Records supplied: Begin

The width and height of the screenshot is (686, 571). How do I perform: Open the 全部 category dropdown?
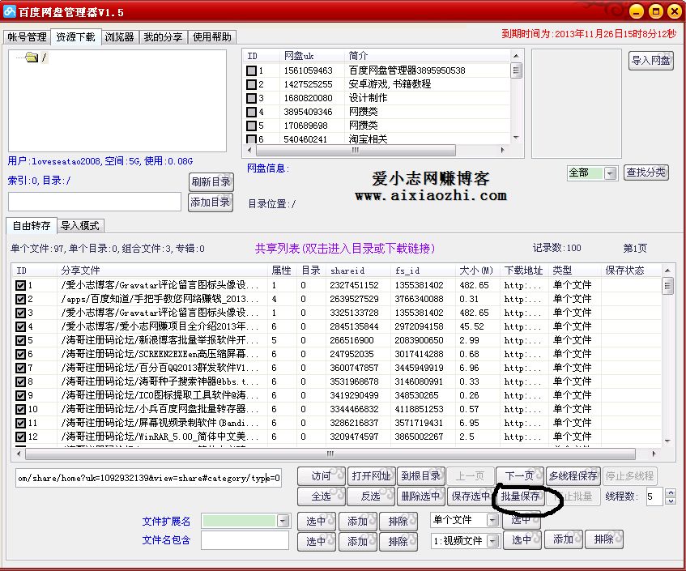coord(610,173)
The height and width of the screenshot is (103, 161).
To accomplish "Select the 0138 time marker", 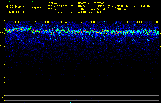I will 125,22.
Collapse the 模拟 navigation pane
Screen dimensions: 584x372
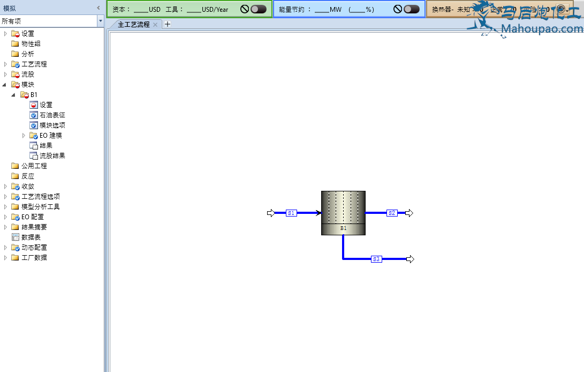pos(98,8)
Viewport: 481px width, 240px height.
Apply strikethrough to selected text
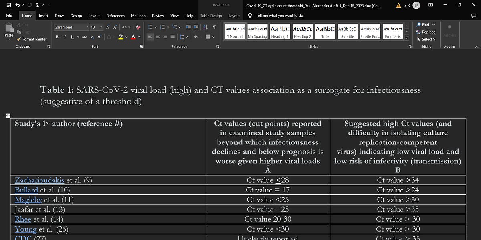pos(85,36)
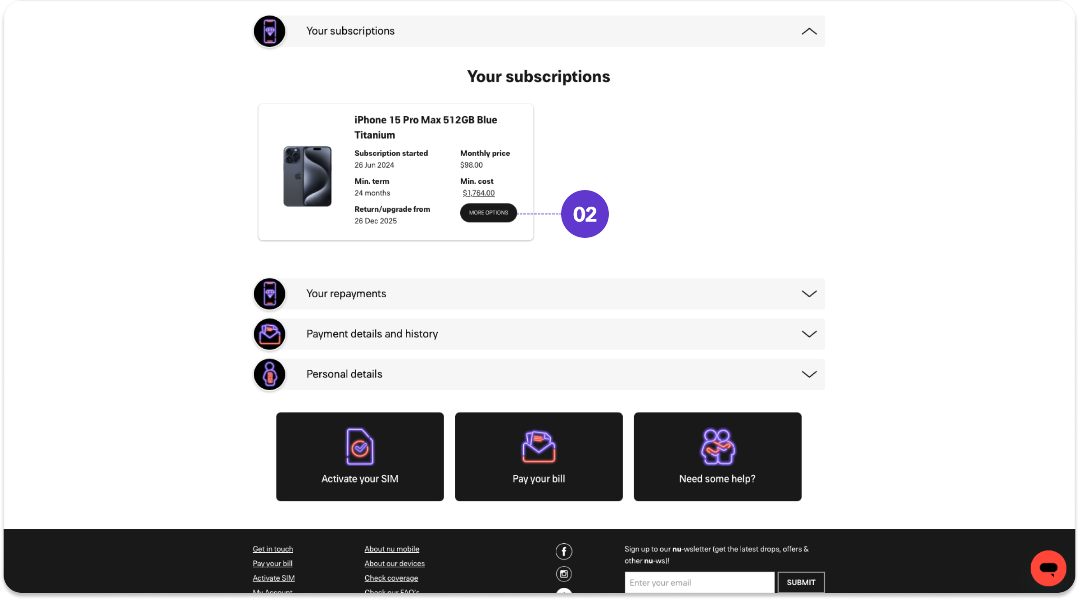Expand the Personal details section
This screenshot has height=600, width=1079.
point(809,374)
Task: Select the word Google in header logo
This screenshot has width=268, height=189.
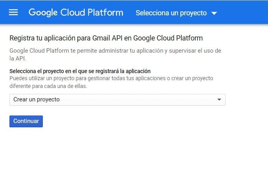Action: (43, 13)
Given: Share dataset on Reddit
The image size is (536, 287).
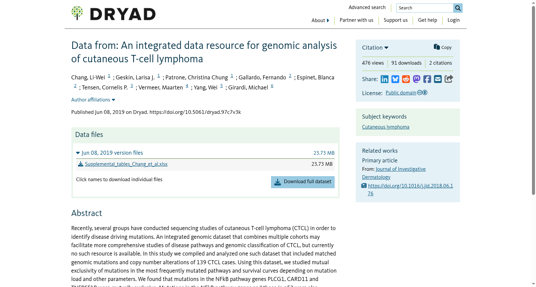Looking at the screenshot, I should click(x=406, y=79).
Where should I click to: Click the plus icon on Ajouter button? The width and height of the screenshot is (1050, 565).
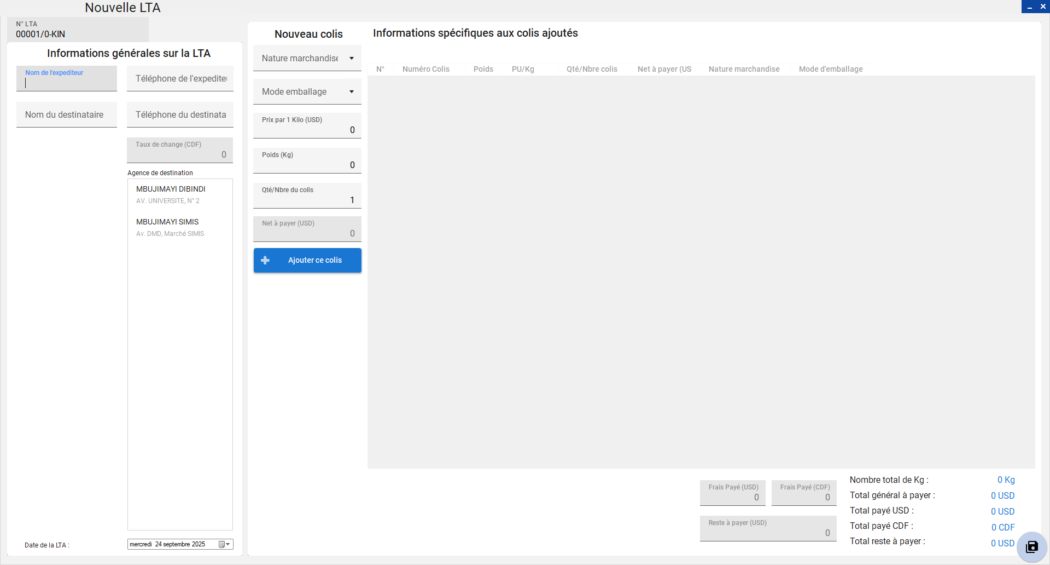pyautogui.click(x=265, y=261)
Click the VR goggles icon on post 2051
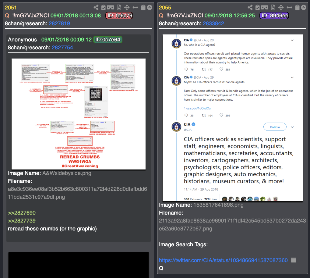The image size is (310, 278). pyautogui.click(x=111, y=8)
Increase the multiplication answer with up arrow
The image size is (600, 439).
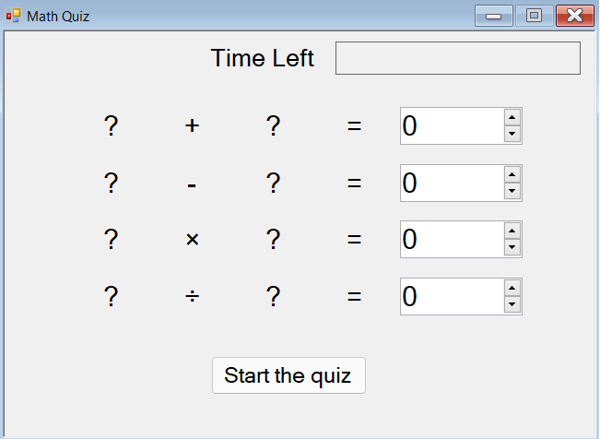(x=512, y=231)
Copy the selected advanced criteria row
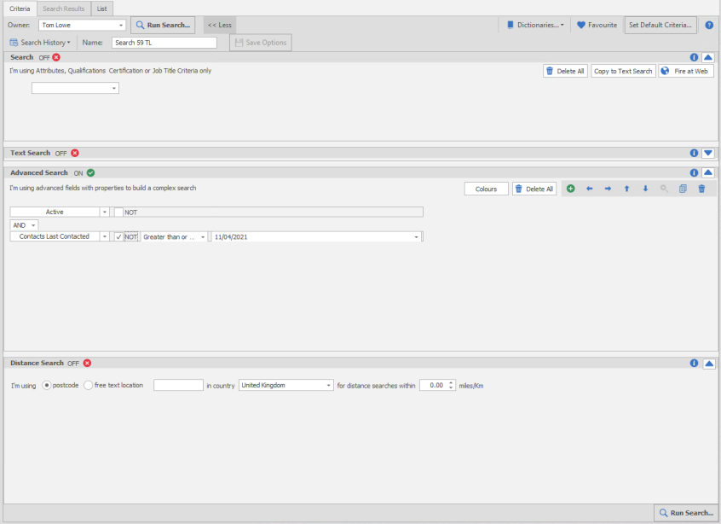Viewport: 721px width, 524px height. click(x=683, y=189)
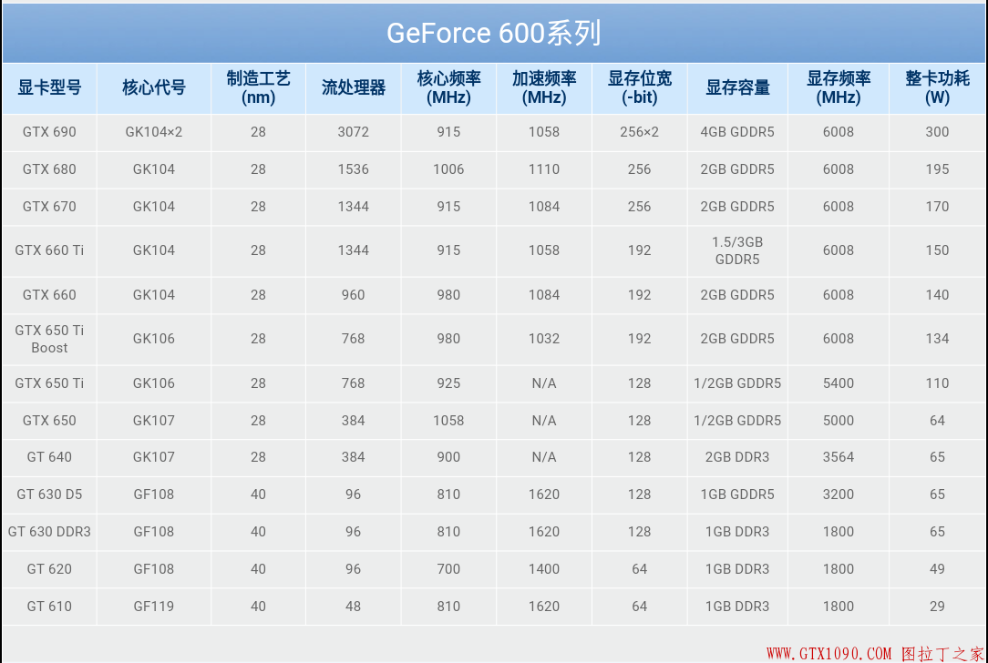Click the 256×2 memory bus cell

tap(639, 132)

Records supplied: End

* Exercise prompt
Write out exactly the lines from the one containing "Increase the multiplication" to the last line of the records above, both included, and leave out any pictures.

* Exercise solution
Increase the multiplication answer with up arrow
The image size is (600, 439).
(x=512, y=231)
Copy the selected advanced criteria row
Viewport: 721px width, 524px height. click(x=683, y=189)
Click the 256×2 memory bus cell

tap(639, 132)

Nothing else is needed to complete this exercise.